In a Tibetan tale published by A. L. Shelton with the title The Story of the Violinist, a father sends his three sons into the world to learn a trade and return home. The oldest becomes a writer, the second one a carpenter and the youngest a violinist. The father expels his youngest son from home, and he travels to another kingdom near a black sea. One day, the violinist sees a black snake and a white snake fighting, and he saves the white snake. Some time later, a white-haired woman appears to thank the youth for saving the son of the king of the lower regions, the white snake, and invites him to go with her to his palace. She also explains that his daughter is very beautiful, but hides her face underneath a chicken skin. The fiddler is taken by the woman to the king's palace and asks for the hen as his reward. The daughter of the king of the lower regions agrees to go with the human, and takes with her a golden pick, a golden chain, and a brass blessing cup. They return to land and live as husband and wife, and become very rich. The local monarch, a wicked man, is invited by the fiddler to his house for a banquet, and he notices the fiddler's wife. He takes her with him and orders the fiddler to level a mountain, to turn a small pond into a forested lake, and to show him hell. The fiddler accomplishes the outlandish tasks with his wife's help and items she brought with herself to the surface.

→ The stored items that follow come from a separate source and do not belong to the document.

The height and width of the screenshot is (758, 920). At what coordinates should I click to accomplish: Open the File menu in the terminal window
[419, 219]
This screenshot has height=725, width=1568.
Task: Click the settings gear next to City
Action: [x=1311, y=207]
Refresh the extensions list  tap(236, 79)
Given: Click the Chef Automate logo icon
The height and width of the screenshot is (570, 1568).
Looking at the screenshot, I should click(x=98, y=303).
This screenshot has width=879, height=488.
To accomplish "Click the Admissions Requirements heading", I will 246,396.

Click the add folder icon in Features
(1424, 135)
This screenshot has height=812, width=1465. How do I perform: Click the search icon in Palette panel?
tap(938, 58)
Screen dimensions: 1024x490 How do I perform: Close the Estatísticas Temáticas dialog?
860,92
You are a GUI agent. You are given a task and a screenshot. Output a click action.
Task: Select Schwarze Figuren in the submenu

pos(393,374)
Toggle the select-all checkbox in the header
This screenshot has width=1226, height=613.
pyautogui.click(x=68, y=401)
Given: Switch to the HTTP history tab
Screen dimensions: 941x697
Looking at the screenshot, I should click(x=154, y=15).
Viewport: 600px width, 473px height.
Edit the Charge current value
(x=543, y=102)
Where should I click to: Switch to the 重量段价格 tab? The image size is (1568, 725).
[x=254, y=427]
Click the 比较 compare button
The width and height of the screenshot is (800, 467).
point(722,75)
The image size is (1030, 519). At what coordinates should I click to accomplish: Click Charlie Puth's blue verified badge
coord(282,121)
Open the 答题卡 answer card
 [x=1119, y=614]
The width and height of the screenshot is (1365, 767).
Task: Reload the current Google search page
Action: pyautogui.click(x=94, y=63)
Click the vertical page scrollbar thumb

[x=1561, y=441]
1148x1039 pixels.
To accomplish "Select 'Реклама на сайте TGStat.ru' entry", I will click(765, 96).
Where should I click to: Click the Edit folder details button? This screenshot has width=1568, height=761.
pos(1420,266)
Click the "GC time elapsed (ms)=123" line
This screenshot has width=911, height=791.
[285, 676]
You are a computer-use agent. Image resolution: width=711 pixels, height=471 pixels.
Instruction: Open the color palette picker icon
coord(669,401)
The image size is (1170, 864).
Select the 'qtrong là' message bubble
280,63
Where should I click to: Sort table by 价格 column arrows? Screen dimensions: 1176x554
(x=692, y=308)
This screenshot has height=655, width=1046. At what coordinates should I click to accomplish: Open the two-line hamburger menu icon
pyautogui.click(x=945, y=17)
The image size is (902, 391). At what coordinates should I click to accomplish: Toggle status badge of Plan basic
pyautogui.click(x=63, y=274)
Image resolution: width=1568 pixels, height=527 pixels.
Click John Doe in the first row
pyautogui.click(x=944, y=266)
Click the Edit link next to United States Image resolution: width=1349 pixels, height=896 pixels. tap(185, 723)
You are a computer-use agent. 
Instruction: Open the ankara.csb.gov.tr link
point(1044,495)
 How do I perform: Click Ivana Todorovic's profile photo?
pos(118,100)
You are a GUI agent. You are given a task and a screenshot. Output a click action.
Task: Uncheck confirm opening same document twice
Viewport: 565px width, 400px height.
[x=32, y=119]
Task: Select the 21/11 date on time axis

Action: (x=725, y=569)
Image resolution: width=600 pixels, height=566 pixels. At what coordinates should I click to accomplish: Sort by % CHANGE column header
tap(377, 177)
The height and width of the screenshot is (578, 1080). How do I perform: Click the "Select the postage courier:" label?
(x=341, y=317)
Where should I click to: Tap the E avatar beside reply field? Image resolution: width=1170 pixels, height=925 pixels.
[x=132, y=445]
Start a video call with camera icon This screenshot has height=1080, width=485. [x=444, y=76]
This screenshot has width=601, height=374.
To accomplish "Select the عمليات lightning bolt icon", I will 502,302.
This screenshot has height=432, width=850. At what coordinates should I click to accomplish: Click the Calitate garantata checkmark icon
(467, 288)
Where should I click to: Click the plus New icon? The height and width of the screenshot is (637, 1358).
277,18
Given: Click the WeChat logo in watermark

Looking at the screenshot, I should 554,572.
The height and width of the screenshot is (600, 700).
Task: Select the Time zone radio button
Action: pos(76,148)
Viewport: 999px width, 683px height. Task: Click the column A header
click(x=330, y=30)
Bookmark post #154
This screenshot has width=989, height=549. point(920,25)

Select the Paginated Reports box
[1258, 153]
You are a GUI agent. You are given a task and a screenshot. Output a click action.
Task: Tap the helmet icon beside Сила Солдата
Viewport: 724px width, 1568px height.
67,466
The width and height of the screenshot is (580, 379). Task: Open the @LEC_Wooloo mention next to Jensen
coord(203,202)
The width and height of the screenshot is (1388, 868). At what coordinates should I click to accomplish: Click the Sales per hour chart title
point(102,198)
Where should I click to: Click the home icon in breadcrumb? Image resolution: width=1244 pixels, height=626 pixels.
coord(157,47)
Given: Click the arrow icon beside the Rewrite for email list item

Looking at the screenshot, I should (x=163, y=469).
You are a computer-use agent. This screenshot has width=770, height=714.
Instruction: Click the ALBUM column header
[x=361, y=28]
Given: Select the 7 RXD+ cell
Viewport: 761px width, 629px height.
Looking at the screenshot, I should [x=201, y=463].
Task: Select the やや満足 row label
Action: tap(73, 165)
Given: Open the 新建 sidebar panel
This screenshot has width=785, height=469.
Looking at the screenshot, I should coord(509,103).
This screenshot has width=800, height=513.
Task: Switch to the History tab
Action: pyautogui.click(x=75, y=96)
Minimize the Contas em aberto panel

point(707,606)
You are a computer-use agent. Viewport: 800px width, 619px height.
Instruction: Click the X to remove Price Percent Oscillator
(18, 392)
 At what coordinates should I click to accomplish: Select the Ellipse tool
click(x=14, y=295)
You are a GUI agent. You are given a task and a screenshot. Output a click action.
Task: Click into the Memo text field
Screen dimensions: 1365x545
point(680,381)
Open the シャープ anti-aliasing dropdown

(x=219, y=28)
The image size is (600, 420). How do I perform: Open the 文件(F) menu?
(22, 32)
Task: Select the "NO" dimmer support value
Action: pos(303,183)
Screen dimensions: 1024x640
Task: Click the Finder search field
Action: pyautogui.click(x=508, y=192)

Russian ethnographer Grigory Potanin collected a "Tangut" (19th century designation for Tibetan people) tale he titled "Дочь Водянаго Царя" ("Daughter of the Water King"): a youth hits a whirlwind that burrows underground and goes to tell the king. The king sends some men with the youth and they rescue a princess from underground, but the king's men abandon the youth in the hole. He finds a dragon in hole that asks the human to stay with it until it regains its health. Fully recovered, the dragon takes the youth to the court of the Water King, since the dragon is his daughter, and advises him to ask for a piece of wood and a black donkey. The Water King welcomes the human youth and asks him to choose his reward for protecting his daughter. The youth chooses the piece of the wood and the donkey, then returns home. He plants the wood outside his house and goes to sleep. A woman comes out of the wood, cleans the place and prepares the food, then goes back to the wood. The youth learns of this and burns the wood to strand the woman in the mortal realm, and marries her. Some time later, he decides to invite the human king to his house, despite his wife's warnings. The human king visits the youth and becomes enamoured with the youth's wife. The human king then plans to get rid of the youth and take his wife for himself, by ordering some tasks: to build a bridge between the royal palace and the youth's house; then, to plant trees along it, and to roll out a carpet between both houses. Seeing that the youth accomplished all tasks - with his wife's magical help -, the king decides to make a deadlier contest between him and the youth: to see whose dog is stronger, then who is capable of digging out a mountain, and finally, whose army is stronger.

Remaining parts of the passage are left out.